そして本作最大の魅力も、最後まで観ても結論が分からないことです。
私は本作を観て、𠮷田恵輔監督の名作『空白』を思い出しました。万引きをした女子高生を捕まえたスーパーの店長。女子高生が逃走し、それを追いかけている途中で、女子高生が車に轢かれて絶命してしまう。本当に彼女は万引きをしたのか、果たして自分のやったことが正しかったのか。誰も分からないまま、事件の関係者が悩み苦しむという内容の映画です。事件の当事者である人たちでさえ、事件の真相については何も分からないまま物語が進むのに、テレビのコメンテーターや世論は聞きかじった程度の知識で事件の真相を決めつけ、女子高生やスーパーの店長を糾弾し、中には実際に嫌がらせなどを行う過激な者も現れる。これが『空白』の大まかなストーリーです。

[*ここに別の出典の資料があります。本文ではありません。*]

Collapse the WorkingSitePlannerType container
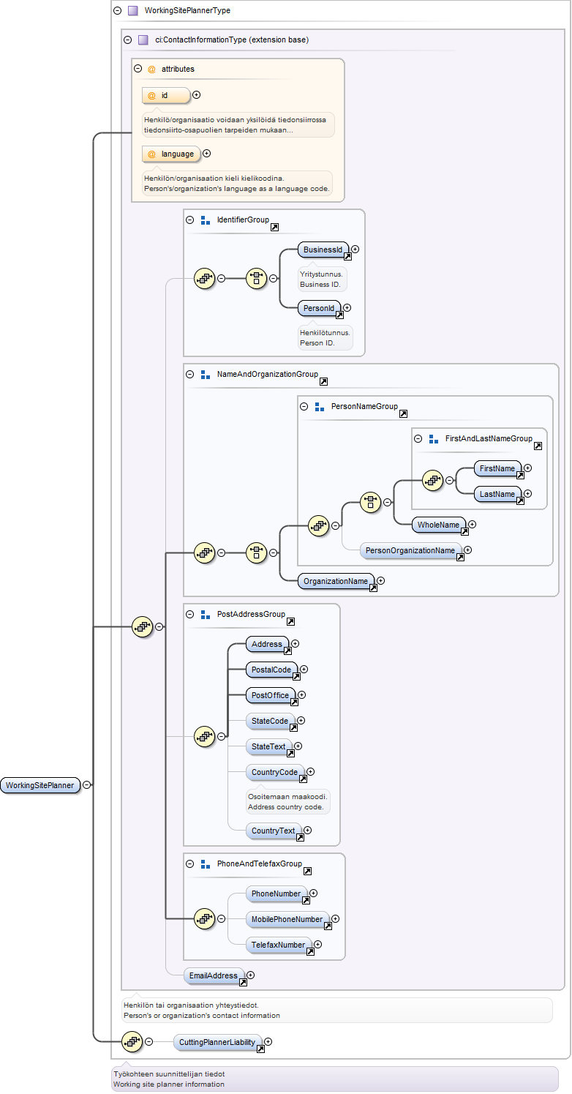Image resolution: width=572 pixels, height=1094 pixels. pos(117,11)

本作『落下の解剖学』もまた、事件当事者であるはずのダニエルは真相が分からないまま物語が進むのに、テレビのコメンテーターが「自殺よりも殺人だった方が面白い」と無責任な発言をする。外野の人間ほど、まるで真相を知っているかのように事件を語る。これが本当に印象的でした。
「これは 事故か、自殺か、殺人か―――。」というポスターのキャッチコピーを見ると、てっきり夫の死の真相を探る女性の話かと思ってしまいますが、この映画は最後まで真相は分からないまま進みます。最終的には裁判でサンドラの無罪判決が出ますが、検察側が裁判で話していたように、いくつかサンドラの言動には不自然な点があることは否めません。この映画ではサンドラは所謂「信頼できない語り手」というポジションにおり、観客は完全な傍観者として、確証の薄い証拠と当事者の主観的な証言のみを根拠に、事件の概要を推測することになります。
監督のジュスティーヌ・トリエ氏はインタビューで「この映画に回想シーンは一つもない」と語っています。裁判中にこっそり録音していた音声を聴くシーンで、夫婦喧嘩のシーンが描写されていましたが、あれも回想ではなく録音を聴いた傍聴人が空想したシーンでしかないみたいです。
誰も決定的な証拠を持たない状態で迎えた最後の裁判シーン。最後の最後に、ダニエルが重要な証言を行い、それが決定打となってサンドラは無罪を勝ち取ります。これはこの映画の肝となる素晴らしいシーンで、ダニエルが父を殺したかもしれない母親と共に生きる覚悟をしたという、幼い子供に強いるのはあまりに厳しい判断です。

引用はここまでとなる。